Coffee Break: Armed Madhouse – The Vanishing Foot Soldier

Armored knights vanished when gunpowder weapons made them ineffective, and cavalry vanished when motorized transport and tanks arrived on the battlefield. I believe infantry will likely be the next category of warriors to disappear. History shows that survival, cost-effectiveness, and competitive advantage dictate military force composition—not tradition. The lessons are clear: when a combat role becomes too costly and too vulnerable compared to alternatives, it disappears. I will explain why trends in battery technology, robotics, and artificial intelligence are converging toward a point where humans will not be able to survive in front line combat. In their place, armies of robotic combatants will clash on future battlefields, and their deadly potential will alter geopolitics, for good or ill.

Human Frailty

The human soldier has many drawbacks. He or she is difficult to train, costly to maintain in peacetime, and difficult to sustain on the battlefield. Soldiers vary in health, strength, intelligence, and motivation. They can be defeated by exhaustion, mismanagement, or panic. Desertion, mutiny, and war crimes may occur among demoralized or undisciplined troops.  When engaged in combat, soldiers require sleep, food, water, ammunition, fuel, and medical care. Because of psychological stress, they must be rotated out of the front line periodically to avoid becoming psychiatric casualties. Armies have evolved methods and doctrines for managing large groups of soldiers to offset these weaknesses, but the underlying problems remain.

Machine Advantages 

The advantage of robotic soldiers over human infantry are numerous. Consider the basic logistics of sustaining a soldier in combat. A robotic system that needs no sleep, food, or water has obvious advantages over a human soldier. Broadening the comparison to encompass training, medical care, and retirement benefits makes the comparative advantage overwhelming for robotic soldiers.

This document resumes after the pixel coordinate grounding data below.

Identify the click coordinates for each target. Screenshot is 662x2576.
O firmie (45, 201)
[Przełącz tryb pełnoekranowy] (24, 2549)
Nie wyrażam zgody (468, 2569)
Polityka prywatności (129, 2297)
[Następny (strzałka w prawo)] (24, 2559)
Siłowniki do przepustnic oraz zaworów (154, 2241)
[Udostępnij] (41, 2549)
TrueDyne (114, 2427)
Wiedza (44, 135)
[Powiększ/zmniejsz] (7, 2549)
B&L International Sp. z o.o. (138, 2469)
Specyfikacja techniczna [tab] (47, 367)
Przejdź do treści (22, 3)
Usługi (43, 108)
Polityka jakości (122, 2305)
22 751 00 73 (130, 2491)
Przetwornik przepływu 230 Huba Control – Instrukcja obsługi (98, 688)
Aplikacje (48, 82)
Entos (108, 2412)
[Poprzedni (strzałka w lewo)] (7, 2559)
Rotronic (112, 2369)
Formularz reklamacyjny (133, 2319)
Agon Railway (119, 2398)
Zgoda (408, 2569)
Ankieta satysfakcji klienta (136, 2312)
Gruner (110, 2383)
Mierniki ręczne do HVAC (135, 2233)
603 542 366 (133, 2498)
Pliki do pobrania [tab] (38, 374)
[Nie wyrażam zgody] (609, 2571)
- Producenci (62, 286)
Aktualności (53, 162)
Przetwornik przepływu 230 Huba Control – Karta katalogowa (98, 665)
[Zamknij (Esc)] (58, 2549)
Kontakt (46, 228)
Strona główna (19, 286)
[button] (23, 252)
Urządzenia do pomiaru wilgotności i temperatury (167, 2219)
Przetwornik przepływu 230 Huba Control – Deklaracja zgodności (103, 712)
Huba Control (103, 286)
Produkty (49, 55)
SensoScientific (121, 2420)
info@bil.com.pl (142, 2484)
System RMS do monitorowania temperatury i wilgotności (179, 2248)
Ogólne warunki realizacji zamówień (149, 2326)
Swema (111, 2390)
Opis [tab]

The Technological Drivers of Change

     1. Battery Energy Density

The main obstacle to the large-scale deployment of ground-based military drones is battery energy density. A mid-size autonomous ground combatant, such as a tracked or wheeled platform with armor and integrated weapons, would require roughly 5–8 kW of continuous power for mobility, targeting sensors, and onboard computing, plus bursts of 15–20 kW for sprinting, climbing, or active weapon use.

Baseline endurance target:
• 24 hours of intermittent movement and combat readiness (≈50% duty cycle).
• Energy requirement: 60–80 kWh total stored energy.

Battery density requirement:
• Assuming a 1,000 kg combatant with 20–25% of mass allocated to energy storage, the battery pack must deliver 300–400 Wh/kg to sustain 24-hour operation without resupply.

Current status (2025):
• Commercial lithium-ion: ~250–280 Wh/kg (Tesla 4680-class cells).
• Military-grade Li-ion/Li-poly packs: ~260–300 Wh/kg.
• Lab prototypes (Li-metal / solid-state): 400+ Wh/kg demonstrated in small cells.

Trendline projection:
• Historical gain: ~5–7% per year in practical fielded densities.
• Threshold for 24-hour autonomous combat operations (≈350 Wh/kg) likely to be met in 2028–2030 for production-grade packs.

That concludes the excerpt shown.